Thursday, May 31, 2012

Pentecost: Speaking in Tongues

Sunday just gone was Pentecost Sunday.


Acts chapter 2 records the coming of the promised Holy Spirit. Those gathered were filled with the Spirit and spoke in other tongues. It’s a strange and bizarre event that marks the birth of the church. It’s an empowering event that equipped Christians to be the church, to gather and scatter in the name of Jesus, active in the mission of Jesus to bring healing and reconciliation to the world.

Pentecost however is not a onetime event that God simply used to get the ball rolling. Pentecost is a reality to be experienced today.
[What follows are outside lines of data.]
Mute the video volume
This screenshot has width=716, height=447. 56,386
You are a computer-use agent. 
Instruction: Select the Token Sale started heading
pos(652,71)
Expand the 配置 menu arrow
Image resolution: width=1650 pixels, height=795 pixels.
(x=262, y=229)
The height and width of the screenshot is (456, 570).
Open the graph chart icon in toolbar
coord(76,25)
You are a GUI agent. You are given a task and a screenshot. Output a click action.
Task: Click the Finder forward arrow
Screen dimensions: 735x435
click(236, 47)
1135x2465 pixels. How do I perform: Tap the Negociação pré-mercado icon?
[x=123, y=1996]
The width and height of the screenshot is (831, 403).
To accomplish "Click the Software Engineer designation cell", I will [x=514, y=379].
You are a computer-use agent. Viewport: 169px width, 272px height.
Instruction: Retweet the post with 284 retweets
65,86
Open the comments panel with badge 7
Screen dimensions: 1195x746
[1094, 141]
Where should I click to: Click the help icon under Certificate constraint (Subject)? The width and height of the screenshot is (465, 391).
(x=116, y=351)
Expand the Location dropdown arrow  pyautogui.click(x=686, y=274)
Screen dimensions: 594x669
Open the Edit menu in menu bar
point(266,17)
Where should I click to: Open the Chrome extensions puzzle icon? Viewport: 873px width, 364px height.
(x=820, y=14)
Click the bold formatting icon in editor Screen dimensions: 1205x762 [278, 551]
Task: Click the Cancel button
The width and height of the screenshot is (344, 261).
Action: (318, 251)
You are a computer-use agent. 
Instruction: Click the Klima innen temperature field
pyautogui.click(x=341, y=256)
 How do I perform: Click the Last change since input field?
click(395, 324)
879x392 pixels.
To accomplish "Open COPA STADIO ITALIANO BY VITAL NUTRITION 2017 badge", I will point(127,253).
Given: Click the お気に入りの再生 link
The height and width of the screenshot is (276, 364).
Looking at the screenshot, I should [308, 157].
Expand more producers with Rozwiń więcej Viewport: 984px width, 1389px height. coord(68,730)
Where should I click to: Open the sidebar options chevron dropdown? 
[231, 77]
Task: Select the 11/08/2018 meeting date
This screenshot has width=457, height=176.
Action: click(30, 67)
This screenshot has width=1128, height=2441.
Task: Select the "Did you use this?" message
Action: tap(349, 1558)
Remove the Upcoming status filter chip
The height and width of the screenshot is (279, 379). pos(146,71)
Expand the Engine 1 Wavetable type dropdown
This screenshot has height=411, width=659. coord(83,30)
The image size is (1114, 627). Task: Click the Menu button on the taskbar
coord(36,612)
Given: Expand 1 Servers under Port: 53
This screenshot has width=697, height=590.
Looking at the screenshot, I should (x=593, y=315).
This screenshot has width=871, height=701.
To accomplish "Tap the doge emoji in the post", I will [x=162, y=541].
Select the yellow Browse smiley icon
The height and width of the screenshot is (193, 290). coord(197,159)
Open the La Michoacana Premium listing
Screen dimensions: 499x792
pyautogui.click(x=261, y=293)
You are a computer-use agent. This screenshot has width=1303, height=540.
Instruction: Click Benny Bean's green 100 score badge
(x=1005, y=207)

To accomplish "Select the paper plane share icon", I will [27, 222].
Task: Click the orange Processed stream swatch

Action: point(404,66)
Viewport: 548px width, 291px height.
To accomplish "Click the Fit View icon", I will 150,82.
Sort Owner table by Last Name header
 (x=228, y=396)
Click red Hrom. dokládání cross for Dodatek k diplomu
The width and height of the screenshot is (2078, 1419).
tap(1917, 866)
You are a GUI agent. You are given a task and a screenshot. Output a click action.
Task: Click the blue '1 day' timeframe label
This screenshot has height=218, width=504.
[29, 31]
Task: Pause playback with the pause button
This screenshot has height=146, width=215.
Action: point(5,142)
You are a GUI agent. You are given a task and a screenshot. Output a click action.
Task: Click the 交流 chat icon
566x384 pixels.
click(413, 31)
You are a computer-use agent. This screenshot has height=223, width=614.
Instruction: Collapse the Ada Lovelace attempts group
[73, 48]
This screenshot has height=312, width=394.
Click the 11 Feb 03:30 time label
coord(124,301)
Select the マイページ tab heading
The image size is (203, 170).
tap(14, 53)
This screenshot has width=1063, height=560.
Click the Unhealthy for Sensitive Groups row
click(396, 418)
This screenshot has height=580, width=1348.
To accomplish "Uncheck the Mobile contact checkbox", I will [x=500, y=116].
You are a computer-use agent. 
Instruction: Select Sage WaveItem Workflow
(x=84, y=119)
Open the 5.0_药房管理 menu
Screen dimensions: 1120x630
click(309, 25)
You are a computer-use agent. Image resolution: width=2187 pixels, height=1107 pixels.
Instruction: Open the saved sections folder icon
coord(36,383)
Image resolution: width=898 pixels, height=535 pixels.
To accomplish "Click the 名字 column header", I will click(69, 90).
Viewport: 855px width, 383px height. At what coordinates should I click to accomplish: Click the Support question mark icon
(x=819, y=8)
We should expect divine interruption as the Holy Spirit speaks into our lives through those impressions which over time we discern to be God’s voice. We should expect to speak in other tongues, that somehow when we ask the Holy Spirit to fill us and enable us to speak in tongues we’ll learn to speak a kind of “gibberish” language that just roles of the tongue and speaks to the Spirit of God. I can’t explain this any better; it’s a subjective, bizarre and weird phenomenon. Yet, over the last 100 years the Pentecostal church has grow to over 400 million people who have experienced this as a reality in their life.

We should expect to speak in other tongues in the sense of speaking a different language to the world around us. We tell a different story to the world in regards to how to make sense of life. Inspired speech always follows the infilling of the Holy Spirit. We speak in tongues and bring the presence of Pentecost into people’s lives when we speak words of hope, life, grace, possibility and promise in the midst of uncertainty, doubt, worry, anxiety and hopelessness. We speak in tongues when we talk about the resurrected Messiah, Jesus Christ who was not abandoned to the realm of death but whom God raised to life in order that we all might be raised to life. It is a different story, a different language; it’s the good news of the gospel of Jesus.  We speak the language of Pentecost!

With this in mind there is always going to be something a little strange, a little crazy, and a little bizarre about Christ followers. Let’s make sure the strangeness is our belief that God talks to us, talks through us, interrupts our lives, leads, guides and challenges us.  There is no need to wrap Pentecost up in weird pentecostalism wrapping paper and go all Harry Potter or Old King James. Like with prayer in Matthew 6:5-8 there should be simplicity and a humility that comes with the empowerment of the Spirit.

Too often pentecostalism causes us to throw out Pentecost. Pentecost then becomes contemporary rather than unusual. Lights, projectors and sound systems, replace noise, wind, and fire. All because we thought the noise, the wind and the fire needed to be out of control. We forgot that a Dove is in control.

1 comment:

Unknown said...

Excellent stuff. I attend a "pentecostal" church, where are frequently told that as "pentecostals" we should be experiencing more of the gifts of the Spirit, especially speaking in "tongues".
Even though I speak in "tongues", I find that what I hear is phonetic gibberish, and we are usually told not to let that bother us and to submit to the Lord. Really?!
I personally believe that ALL of the gifts of the Holy Spirit are available to ALL of the church, and not just that group of people who attend a "church" or "movement" that was birthed out of Azusa Street.
I could well be a boring conservative stuck in a "Pentecostal" church.